# Start of GIVEN INFORMATION
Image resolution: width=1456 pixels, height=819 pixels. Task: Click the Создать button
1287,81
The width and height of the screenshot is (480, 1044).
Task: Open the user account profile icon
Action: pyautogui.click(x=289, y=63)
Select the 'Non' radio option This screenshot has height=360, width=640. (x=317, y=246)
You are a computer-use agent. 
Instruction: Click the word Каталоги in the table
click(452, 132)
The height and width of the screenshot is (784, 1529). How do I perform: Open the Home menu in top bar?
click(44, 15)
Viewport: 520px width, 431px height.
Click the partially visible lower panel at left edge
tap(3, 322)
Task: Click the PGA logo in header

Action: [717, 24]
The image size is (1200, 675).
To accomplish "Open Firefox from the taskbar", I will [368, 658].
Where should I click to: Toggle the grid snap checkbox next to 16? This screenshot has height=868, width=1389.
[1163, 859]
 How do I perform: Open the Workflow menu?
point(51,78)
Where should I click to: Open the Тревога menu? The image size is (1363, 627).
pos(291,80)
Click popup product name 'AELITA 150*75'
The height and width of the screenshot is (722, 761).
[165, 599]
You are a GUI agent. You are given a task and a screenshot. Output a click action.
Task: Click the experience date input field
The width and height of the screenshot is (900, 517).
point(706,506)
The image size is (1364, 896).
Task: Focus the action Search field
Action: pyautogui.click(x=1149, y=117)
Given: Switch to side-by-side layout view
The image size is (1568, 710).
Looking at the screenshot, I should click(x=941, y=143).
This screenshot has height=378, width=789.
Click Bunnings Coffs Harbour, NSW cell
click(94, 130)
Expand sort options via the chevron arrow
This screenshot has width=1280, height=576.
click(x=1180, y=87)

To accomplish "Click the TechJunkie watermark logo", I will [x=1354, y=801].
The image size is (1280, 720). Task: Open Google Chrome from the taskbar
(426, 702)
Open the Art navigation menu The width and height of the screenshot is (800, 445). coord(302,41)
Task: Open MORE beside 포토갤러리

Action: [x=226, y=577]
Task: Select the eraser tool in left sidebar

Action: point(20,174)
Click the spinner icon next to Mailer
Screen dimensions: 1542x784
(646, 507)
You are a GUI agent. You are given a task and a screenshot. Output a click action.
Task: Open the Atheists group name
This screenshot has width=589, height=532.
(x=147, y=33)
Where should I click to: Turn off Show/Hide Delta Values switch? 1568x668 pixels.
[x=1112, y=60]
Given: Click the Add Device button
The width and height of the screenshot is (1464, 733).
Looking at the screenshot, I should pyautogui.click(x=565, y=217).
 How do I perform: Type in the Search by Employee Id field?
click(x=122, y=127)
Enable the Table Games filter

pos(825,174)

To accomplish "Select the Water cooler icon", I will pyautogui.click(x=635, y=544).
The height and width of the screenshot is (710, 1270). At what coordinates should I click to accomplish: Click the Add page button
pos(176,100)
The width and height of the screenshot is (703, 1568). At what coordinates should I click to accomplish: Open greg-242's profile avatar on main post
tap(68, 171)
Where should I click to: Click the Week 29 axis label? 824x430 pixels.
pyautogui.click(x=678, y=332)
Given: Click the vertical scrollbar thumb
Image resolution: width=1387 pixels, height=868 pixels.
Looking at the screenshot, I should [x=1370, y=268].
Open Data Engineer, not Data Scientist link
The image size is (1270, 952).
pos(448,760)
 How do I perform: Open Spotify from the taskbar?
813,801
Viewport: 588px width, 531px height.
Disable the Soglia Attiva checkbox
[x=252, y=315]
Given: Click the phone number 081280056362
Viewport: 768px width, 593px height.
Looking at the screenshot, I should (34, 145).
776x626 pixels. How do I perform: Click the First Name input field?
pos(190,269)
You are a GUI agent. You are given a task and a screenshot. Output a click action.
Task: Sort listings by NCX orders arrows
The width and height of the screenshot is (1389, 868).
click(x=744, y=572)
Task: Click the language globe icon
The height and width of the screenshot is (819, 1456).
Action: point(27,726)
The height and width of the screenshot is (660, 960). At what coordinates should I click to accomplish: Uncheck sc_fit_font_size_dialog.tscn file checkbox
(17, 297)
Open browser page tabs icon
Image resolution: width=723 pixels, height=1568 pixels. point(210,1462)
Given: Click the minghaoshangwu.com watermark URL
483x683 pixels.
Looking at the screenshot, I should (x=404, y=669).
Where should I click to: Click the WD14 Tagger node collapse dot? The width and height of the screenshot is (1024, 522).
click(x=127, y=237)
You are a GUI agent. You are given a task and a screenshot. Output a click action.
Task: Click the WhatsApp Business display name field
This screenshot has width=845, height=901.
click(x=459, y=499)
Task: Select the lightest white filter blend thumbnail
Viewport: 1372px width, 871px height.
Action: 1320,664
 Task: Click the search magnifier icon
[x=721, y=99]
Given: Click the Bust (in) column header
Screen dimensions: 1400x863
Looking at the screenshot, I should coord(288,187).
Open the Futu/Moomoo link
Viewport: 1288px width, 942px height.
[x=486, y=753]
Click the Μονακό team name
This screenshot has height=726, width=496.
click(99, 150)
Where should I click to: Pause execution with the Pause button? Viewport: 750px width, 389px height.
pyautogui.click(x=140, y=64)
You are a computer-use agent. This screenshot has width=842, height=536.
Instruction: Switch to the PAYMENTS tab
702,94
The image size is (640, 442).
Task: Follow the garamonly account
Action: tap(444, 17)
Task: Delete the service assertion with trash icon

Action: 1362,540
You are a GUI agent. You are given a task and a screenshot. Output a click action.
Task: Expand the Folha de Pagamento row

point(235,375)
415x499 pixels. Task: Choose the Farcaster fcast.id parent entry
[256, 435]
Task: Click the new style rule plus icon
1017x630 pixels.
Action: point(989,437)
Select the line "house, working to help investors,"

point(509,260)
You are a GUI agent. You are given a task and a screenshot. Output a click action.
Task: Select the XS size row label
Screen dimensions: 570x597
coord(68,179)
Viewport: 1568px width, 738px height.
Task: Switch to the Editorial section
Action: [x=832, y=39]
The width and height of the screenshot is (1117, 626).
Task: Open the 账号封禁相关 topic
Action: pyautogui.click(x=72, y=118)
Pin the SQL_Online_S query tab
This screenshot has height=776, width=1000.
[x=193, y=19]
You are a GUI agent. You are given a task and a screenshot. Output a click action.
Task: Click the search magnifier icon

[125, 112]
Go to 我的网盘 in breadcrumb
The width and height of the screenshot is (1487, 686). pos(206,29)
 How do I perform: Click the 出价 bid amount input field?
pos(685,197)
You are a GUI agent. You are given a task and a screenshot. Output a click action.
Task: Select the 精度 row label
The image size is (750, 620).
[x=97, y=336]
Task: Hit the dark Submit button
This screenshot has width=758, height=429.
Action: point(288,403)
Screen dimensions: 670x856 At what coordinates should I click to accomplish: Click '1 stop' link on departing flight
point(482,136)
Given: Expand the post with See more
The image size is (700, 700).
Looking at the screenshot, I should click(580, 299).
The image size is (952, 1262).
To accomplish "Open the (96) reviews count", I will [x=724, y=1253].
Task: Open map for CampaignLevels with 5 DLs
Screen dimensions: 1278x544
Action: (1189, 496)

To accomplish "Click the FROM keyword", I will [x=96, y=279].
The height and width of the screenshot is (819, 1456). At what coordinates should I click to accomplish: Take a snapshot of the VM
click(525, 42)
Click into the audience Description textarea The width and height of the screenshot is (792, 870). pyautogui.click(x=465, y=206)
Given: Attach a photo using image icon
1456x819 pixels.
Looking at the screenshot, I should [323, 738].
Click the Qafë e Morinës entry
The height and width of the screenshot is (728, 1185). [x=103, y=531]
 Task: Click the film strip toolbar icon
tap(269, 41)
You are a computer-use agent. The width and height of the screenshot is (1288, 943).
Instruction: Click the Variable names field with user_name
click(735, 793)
# End of GIVEN INFORMATION
*WORK TO BE COMPLETED:* Output every line of the material above as a JSON list of strings, one string per line, omitting blank lines.

*ANSWER TO THIS TASK:*
[
  "Image resolution: width=1456 pixels, height=819 pixels. Task: Click the Создать button",
  "1287,81",
  "The width and height of the screenshot is (480, 1044).",
  "Task: Open the user account profile icon",
  "Action: pyautogui.click(x=289, y=63)",
  "Select the 'Non' radio option This screenshot has height=360, width=640. (x=317, y=246)",
  "You are a computer-use agent. ",
  "Instruction: Click the word Каталоги in the table",
  "click(452, 132)",
  "The height and width of the screenshot is (784, 1529). How do I perform: Open the Home menu in top bar?",
  "click(44, 15)",
  "Viewport: 520px width, 431px height.",
  "Click the partially visible lower panel at left edge",
  "tap(3, 322)",
  "Task: Click the PGA logo in header",
  "Action: [717, 24]",
  "The image size is (1200, 675).",
  "To accomplish \"Open Firefox from the taskbar\", I will [368, 658].",
  "Where should I click to: Toggle the grid snap checkbox next to 16? This screenshot has height=868, width=1389.",
  "[1163, 859]",
  " How do I perform: Open the Workflow menu?",
  "point(51,78)",
  "Where should I click to: Open the Тревога menu? The image size is (1363, 627).",
  "pos(291,80)",
  "Click popup product name 'AELITA 150*75'",
  "The height and width of the screenshot is (722, 761).",
  "[165, 599]",
  "You are a GUI agent. You are given a task and a screenshot. Output a click action.",
  "Task: Click the experience date input field",
  "The width and height of the screenshot is (900, 517).",
  "point(706,506)",
  "The image size is (1364, 896).",
  "Task: Focus the action Search field",
  "Action: pyautogui.click(x=1149, y=117)",
  "Given: Switch to side-by-side layout view",
  "The image size is (1568, 710).",
  "Looking at the screenshot, I should click(x=941, y=143).",
  "This screenshot has height=378, width=789.",
  "Click Bunnings Coffs Harbour, NSW cell",
  "click(94, 130)",
  "Expand sort options via the chevron arrow",
  "This screenshot has width=1280, height=576.",
  "click(x=1180, y=87)",
  "To accomplish \"Click the TechJunkie watermark logo\", I will [x=1354, y=801].",
  "The image size is (1280, 720). Task: Open Google Chrome from the taskbar",
  "(426, 702)",
  "Open the Art navigation menu The width and height of the screenshot is (800, 445). coord(302,41)",
  "Task: Open MORE beside 포토갤러리",
  "Action: [x=226, y=577]",
  "Task: Select the eraser tool in left sidebar",
  "Action: point(20,174)",
  "Click the spinner icon next to Mailer",
  "Screen dimensions: 1542x784",
  "(646, 507)",
  "You are a GUI agent. You are given a task and a screenshot. Output a click action.",
  "Task: Open the Atheists group name",
  "This screenshot has width=589, height=532.",
  "(x=147, y=33)",
  "Where should I click to: Turn off Show/Hide Delta Values switch? 1568x668 pixels.",
  "[x=1112, y=60]",
  "Given: Click the Add Device button",
  "The width and height of the screenshot is (1464, 733).",
  "Looking at the screenshot, I should pyautogui.click(x=565, y=217).",
  " How do I perform: Type in the Search by Employee Id field?",
  "click(x=122, y=127)",
  "Enable the Table Games filter",
  "pos(825,174)",
  "To accomplish \"Select the Water cooler icon\", I will pyautogui.click(x=635, y=544).",
  "The height and width of the screenshot is (710, 1270). At what coordinates should I click to accomplish: Click the Add page button",
  "pos(176,100)",
  "The width and height of the screenshot is (703, 1568). At what coordinates should I click to accomplish: Open greg-242's profile avatar on main post",
  "tap(68, 171)",
  "Where should I click to: Click the Week 29 axis label? 824x430 pixels.",
  "pyautogui.click(x=678, y=332)",
  "Given: Click the vertical scrollbar thumb",
  "Image resolution: width=1387 pixels, height=868 pixels.",
  "Looking at the screenshot, I should [x=1370, y=268].",
  "Open Data Engineer, not Data Scientist link",
  "The image size is (1270, 952).",
  "pos(448,760)",
  " How do I perform: Open Spotify from the taskbar?",
  "813,801",
  "Viewport: 588px width, 531px height.",
  "Disable the Soglia Attiva checkbox",
  "[x=252, y=315]",
  "Given: Click the phone number 081280056362",
  "Viewport: 768px width, 593px height.",
  "Looking at the screenshot, I should (34, 145).",
  "776x626 pixels. How do I perform: Click the First Name input field?",
  "pos(190,269)",
  "You are a GUI agent. You are given a task and a screenshot. Output a click action.",
  "Task: Sort listings by NCX orders arrows",
  "The width and height of the screenshot is (1389, 868).",
  "click(x=744, y=572)",
  "Task: Click the language globe icon",
  "The height and width of the screenshot is (819, 1456).",
  "Action: point(27,726)",
  "The height and width of the screenshot is (660, 960). At what coordinates should I click to accomplish: Uncheck sc_fit_font_size_dialog.tscn file checkbox",
  "(17, 297)",
  "Open browser page tabs icon",
  "Image resolution: width=723 pixels, height=1568 pixels. point(210,1462)",
  "Given: Click the minghaoshangwu.com watermark URL",
  "483x683 pixels.",
  "Looking at the screenshot, I should (x=404, y=669).",
  "Where should I click to: Click the WD14 Tagger node collapse dot? The width and height of the screenshot is (1024, 522).",
  "click(x=127, y=237)",
  "You are a GUI agent. You are given a task and a screenshot. Output a click action.",
  "Task: Click the WhatsApp Business display name field",
  "This screenshot has width=845, height=901.",
  "click(x=459, y=499)",
  "Task: Select the lightest white filter blend thumbnail",
  "Viewport: 1372px width, 871px height.",
  "Action: 1320,664",
  " Task: Click the search magnifier icon",
  "[x=721, y=99]",
  "Given: Click the Bust (in) column header",
  "Screen dimensions: 1400x863",
  "Looking at the screenshot, I should coord(288,187).",
  "Open the Futu/Moomoo link",
  "Viewport: 1288px width, 942px height.",
  "[x=486, y=753]",
  "Click the Μονακό team name",
  "This screenshot has height=726, width=496.",
  "click(99, 150)",
  "Where should I click to: Pause execution with the Pause button? Viewport: 750px width, 389px height.",
  "pyautogui.click(x=140, y=64)",
  "You are a computer-use agent. This screenshot has width=842, height=536.",
  "Instruction: Switch to the PAYMENTS tab",
  "702,94",
  "The image size is (640, 442).",
  "Task: Follow the garamonly account",
  "Action: tap(444, 17)",
  "Task: Delete the service assertion with trash icon",
  "Action: 1362,540",
  "You are a GUI agent. You are given a task and a screenshot. Output a click action.",
  "Task: Expand the Folha de Pagamento row",
  "point(235,375)",
  "415x499 pixels. Task: Choose the Farcaster fcast.id parent entry",
  "[256, 435]",
  "Task: Click the new style rule plus icon",
  "1017x630 pixels.",
  "Action: point(989,437)",
  "Select the line \"house, working to help investors,\"",
  "point(509,260)",
  "You are a GUI agent. You are given a task and a screenshot. Output a click action.",
  "Task: Select the XS size row label",
  "Screen dimensions: 570x597",
  "coord(68,179)",
  "Viewport: 1568px width, 738px height.",
  "Task: Switch to the Editorial section",
  "Action: [x=832, y=39]",
  "The width and height of the screenshot is (1117, 626).",
  "Task: Open the 账号封禁相关 topic",
  "Action: pyautogui.click(x=72, y=118)",
  "Pin the SQL_Online_S query tab",
  "This screenshot has height=776, width=1000.",
  "[x=193, y=19]",
  "You are a GUI agent. You are given a task and a screenshot. Output a click action.",
  "Task: Click the search magnifier icon",
  "[125, 112]",
  "Go to 我的网盘 in breadcrumb",
  "The width and height of the screenshot is (1487, 686). pos(206,29)",
  " How do I perform: Click the 出价 bid amount input field?",
  "pos(685,197)",
  "You are a GUI agent. You are given a task and a screenshot. Output a click action.",
  "Task: Select the 精度 row label",
  "The image size is (750, 620).",
  "[x=97, y=336]",
  "Task: Hit the dark Submit button",
  "This screenshot has width=758, height=429.",
  "Action: point(288,403)",
  "Screen dimensions: 670x856 At what coordinates should I click to accomplish: Click '1 stop' link on departing flight",
  "point(482,136)",
  "Given: Expand the post with See more",
  "The image size is (700, 700).",
  "Looking at the screenshot, I should click(580, 299).",
  "The image size is (952, 1262).",
  "To accomplish \"Open the (96) reviews count\", I will [x=724, y=1253].",
  "Task: Open map for CampaignLevels with 5 DLs",
  "Screen dimensions: 1278x544",
  "Action: (1189, 496)",
  "To accomplish \"Click the FROM keyword\", I will [x=96, y=279].",
  "The height and width of the screenshot is (819, 1456). At what coordinates should I click to accomplish: Take a snapshot of the VM",
  "click(525, 42)",
  "Click into the audience Description textarea The width and height of the screenshot is (792, 870). pyautogui.click(x=465, y=206)",
  "Given: Attach a photo using image icon",
  "1456x819 pixels.",
  "Looking at the screenshot, I should [323, 738].",
  "Click the Qafë e Morinës entry",
  "The height and width of the screenshot is (728, 1185). [x=103, y=531]",
  " Task: Click the film strip toolbar icon",
  "tap(269, 41)",
  "You are a computer-use agent. The width and height of the screenshot is (1288, 943).",
  "Instruction: Click the Variable names field with user_name",
  "click(735, 793)"
]